„’Robustheit‘ und ‚Resilienz‘ sogenannter ‚Kritischer Infrastrukturen (KRITIS)'“
Wenn kritische Infrastrukturen ausfallen oder beeinträchtigt werden, führt das zu schwerwiegenden Versorgungsengpässen, erheblichen Störungen der öffentlichen Sicherheit oder hat andere drastische Folgen. Das Energiesystem ist eine solche Kritische Infrastruktur. Bedeutende Eigenschaften einer Kritischen Infrastruktur sind daher Robustheit und Resilienz. „Robust“ sei ein technisches System dann, wenn es erwartbare Störereignisse ohne wesentliche Beeinträchtigung seiner Funktionsfähigkeit bewältige.
„Resilienz“ gehe über Robustheit noch hinaus – es sei die beste Versicherung bei überraschend eintreffenden Belastungen mit potenziell großem Schaden, die sich schlecht quantifizieren und kaum prognostizieren ließen². Ein resilientes System werde bei Störungen nur wenig beeinträchtigt, erleide keinen größeren Schaden und stehe schnell wieder zur Verfügung. Die beiden Eigenschaften habe das deutsche Stromsystem immer wieder bewiesen. Gemessen am SAIDI-Index³, dem wichtigsten Zuverlässigkeit-Indikator, sei die „deutsche Stromversorgung eine der zuverlässigsten der Welt. Sie steht nun allerdings vor neuen Herausforderungen“.
Zentrale Entwicklungen
Mayer sah drei Entwicklungen maßgeblich für die Herausforderungen, welche die Digitalisierung der Kritischen Infrastruktur Energie mit sich bringt:
- Den Umbau des Energiesystems in Richtung Erneuerbarer Energien, zunehmend dezentrale Einspeisung, Anpassungen bei Systembetrieb, Netzausbau, Markt, Akteuren, Betreiberstrukturen oder der Regulierung – in ihrer Komplexität noch erhöht durch Demand Side Management, Eigenverbrauchsoptimierung oder Elektromobilität wären ohne Informationstechnologie nicht möglich gewesen. Mayer nennt es „eine Schwierigkeit hierbei, dass die die IKT-Komponenten, die nötig sind, um die Stromversorgung nach einem Ausfall wieder hochzufahren, selbst von der Stromversorgung abhängig sind“.

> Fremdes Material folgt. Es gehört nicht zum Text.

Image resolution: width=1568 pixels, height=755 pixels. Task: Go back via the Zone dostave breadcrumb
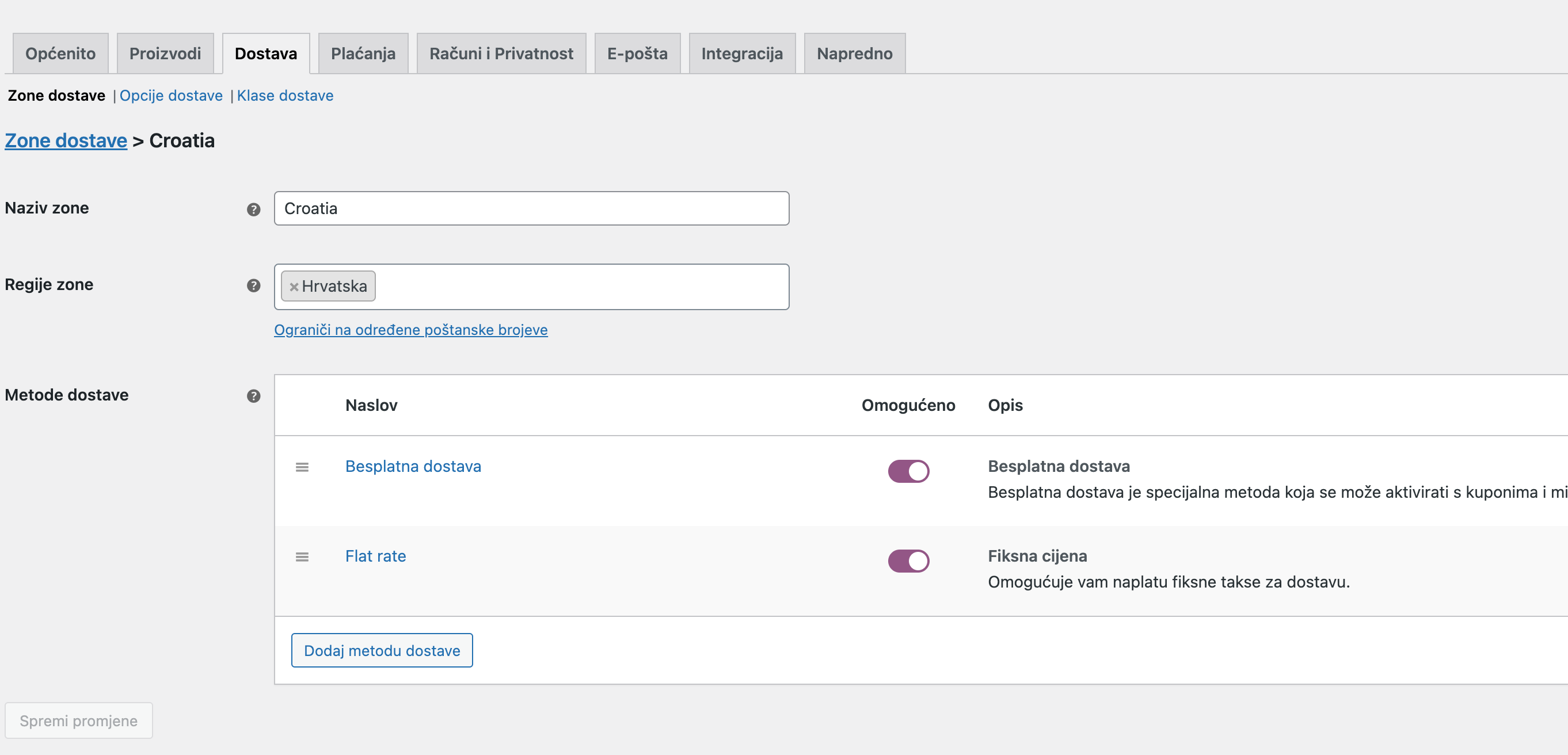pos(66,140)
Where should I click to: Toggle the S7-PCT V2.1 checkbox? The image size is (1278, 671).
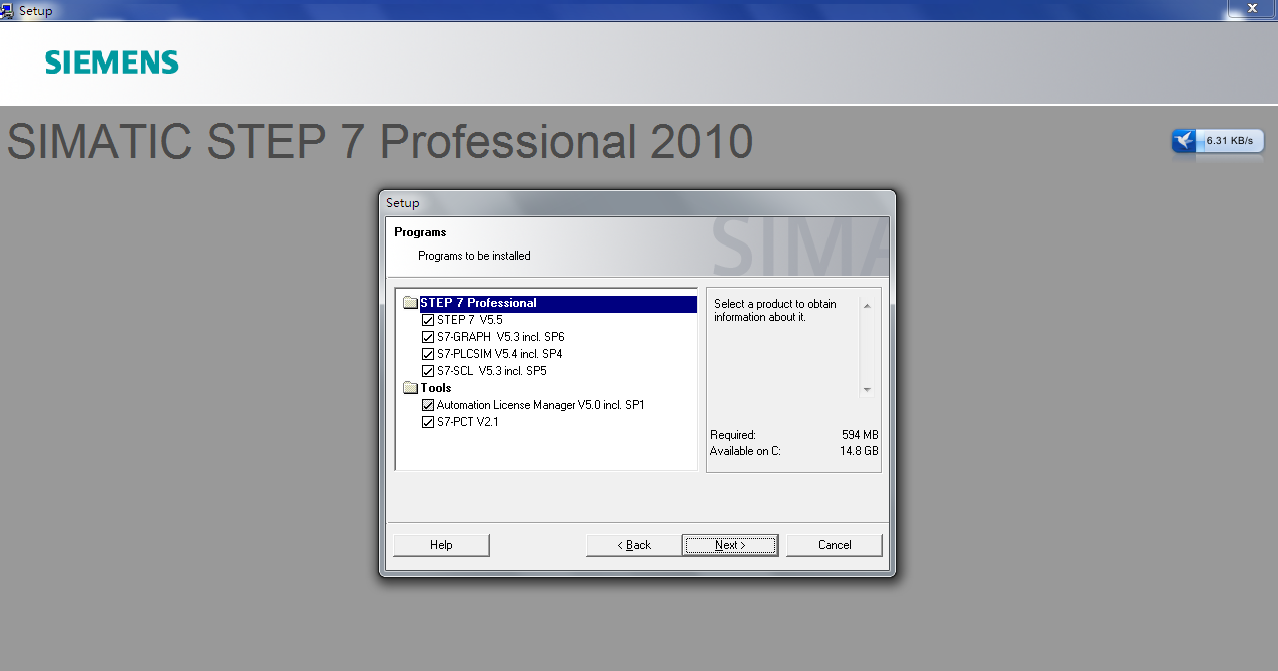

- Die großen Digitalisierungstrends wie Ambient Intelligence, Internet of Things and Services, Cloud-Lösungen und Outsourcing: Sie würden – auch in der Energieversorgung – unsere Welt vielfältig verändern. Für den Datenschutz (siehe DSGVO), Monopolrecht und Sicherheit müssten neue Regularien geschaffen werden. Die Blockchain-Technologie könnte kleine Strom-Lieferungen als Mikrotransaktionen detailliert nachvollziehbar machen und die zugehörigen Abrechnungen radikal vereinfachen.
- Schließlich die gewachsene Bedrohung durch Cyberattacken: Komplexe und hochprofessionalisierte Wertschöpfungsnetzwerke nutzten Schwachstellen in digitalen Infrastrukturen aus; Staaten führten Cyberattacken durch oder beauftragten sie. Fachleute sähen die Bedrohungslage dadurch verschlimmert, dass staatliche Organisationen (Nachrichtendienste, NSA oder Stellen im BMI) insgeheim Kenntnisse über Sicherheitslücken aufkauften und Angriffswerkzeuge entwickelten. Dadurch blieben Schwachstellen in IKT-Systemen lange Zeit bestehen4.
Die drei skizzierten Entwicklungen verkomplizierten die digitalisierte Kritische Infrastruktur Energie – aber je komplexer und dynamischer ein System sei, desto schlechter ließen sich die Wirkungen einzelner Störfaktoren und ihr Wechselspiel prognostizieren. Das senke die Fehlerfreundlichkeit bei Sicherheitsvorschriften, Grid Codes und Regulierung – das Energiesystem könne gefährdet werden.